### Task
Leave out the pictures and print the records below exactly.

### Data provided
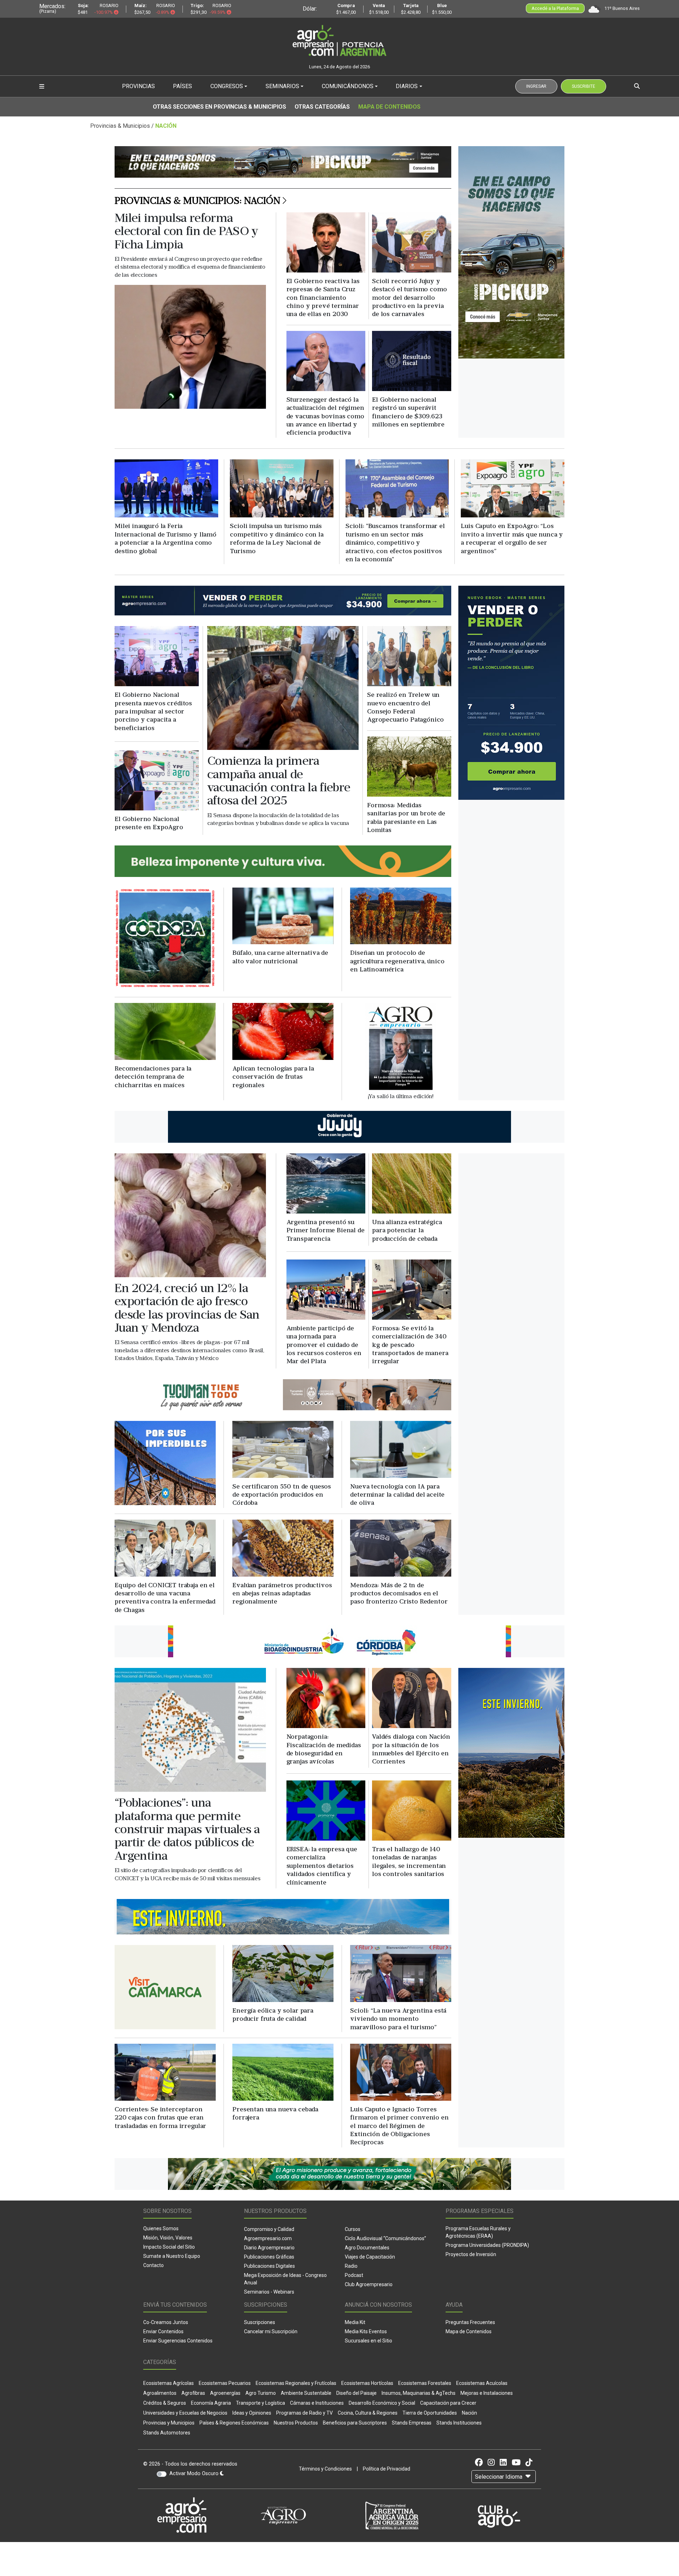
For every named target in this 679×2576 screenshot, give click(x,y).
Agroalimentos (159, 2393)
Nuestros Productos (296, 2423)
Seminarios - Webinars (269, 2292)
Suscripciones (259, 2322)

### Solved problem
For every named target in this 679×2576 screenshot, give click(x,y).
Agroalimentos (159, 2393)
Nuestros Productos (296, 2423)
Seminarios - Webinars (269, 2292)
Suscripciones (259, 2322)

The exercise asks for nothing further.